Segment Open

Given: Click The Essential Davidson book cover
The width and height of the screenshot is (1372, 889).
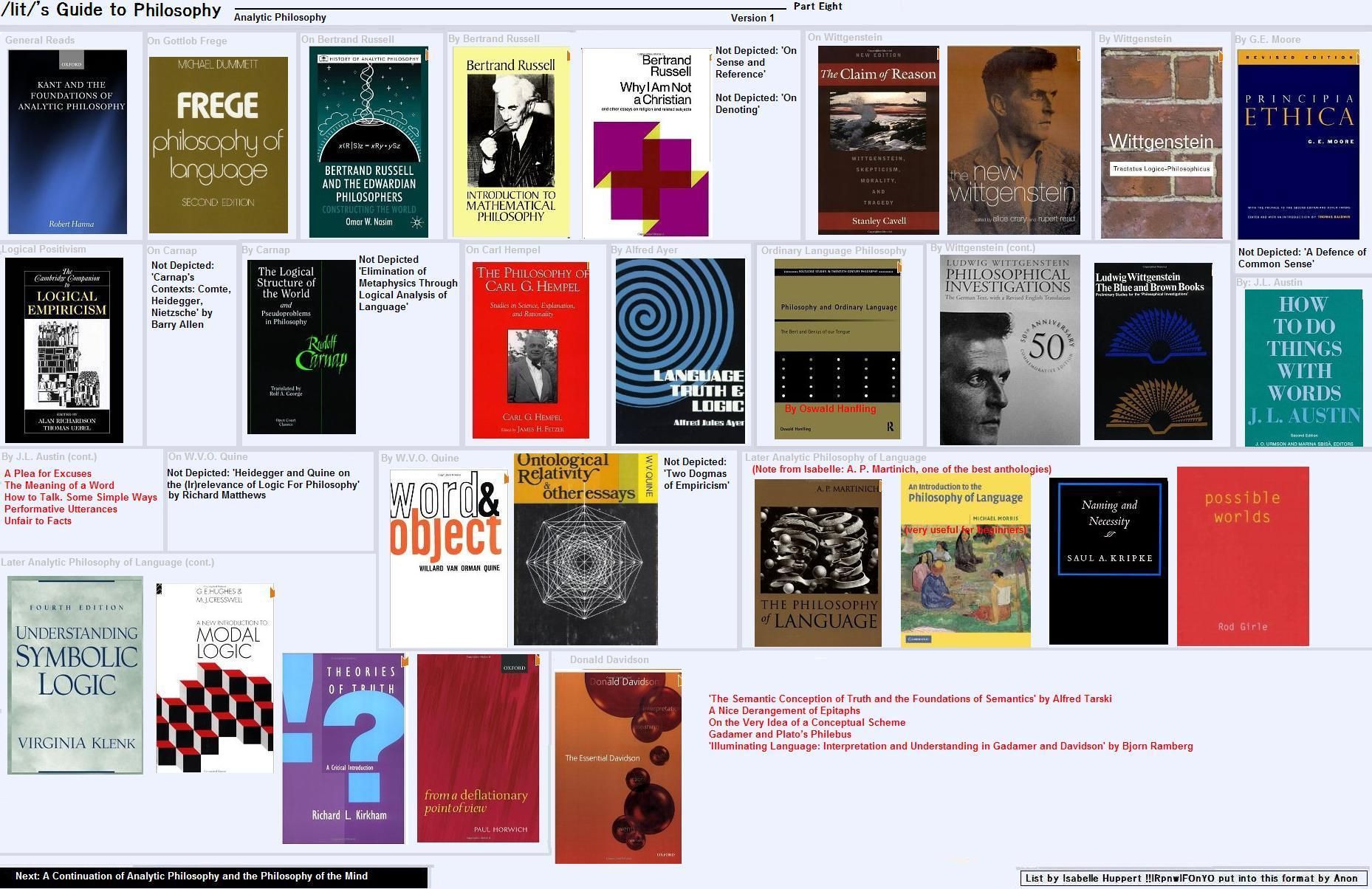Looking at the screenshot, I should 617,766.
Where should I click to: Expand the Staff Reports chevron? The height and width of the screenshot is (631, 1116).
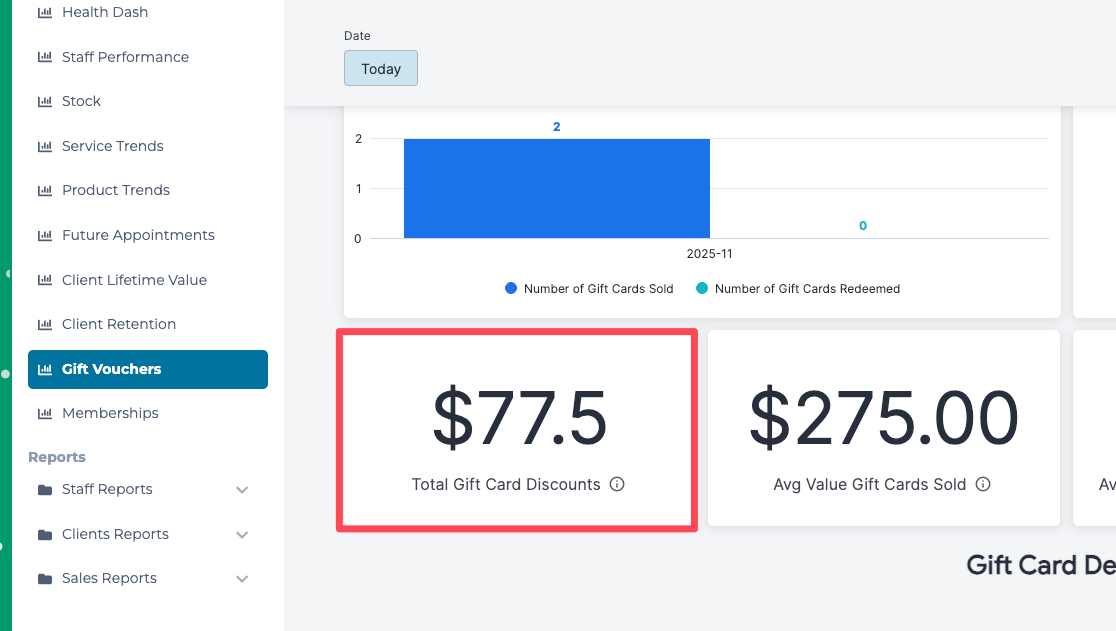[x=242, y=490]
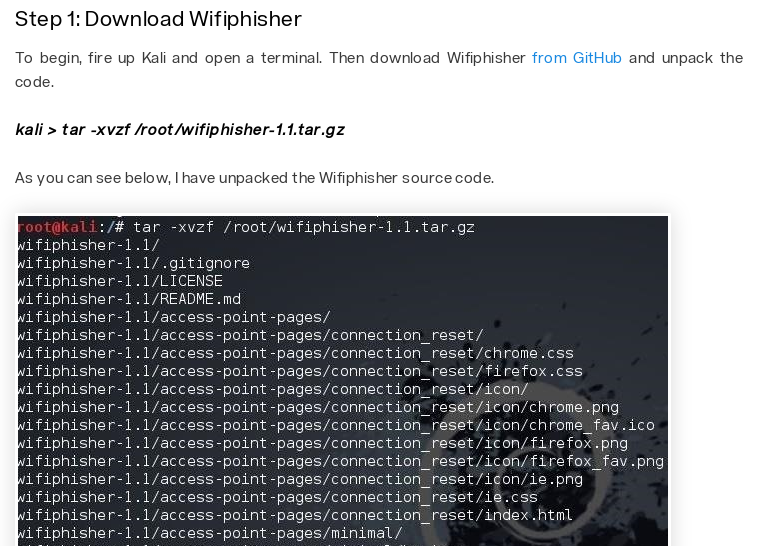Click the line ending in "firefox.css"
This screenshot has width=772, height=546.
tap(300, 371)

Segment Closed

> **Assignment**
A word-for-word transcription of the listing is needed, minus its images.

> **Problem solution**
Given: Click The Essential Davidson book cover
The width and height of the screenshot is (1372, 889).
Looking at the screenshot, I should 617,766.
Where should I click to: Expand the Staff Reports chevron? The height and width of the screenshot is (631, 1116).
[x=242, y=490]
Click the line ending in "firefox.css"
This screenshot has width=772, height=546.
tap(300, 371)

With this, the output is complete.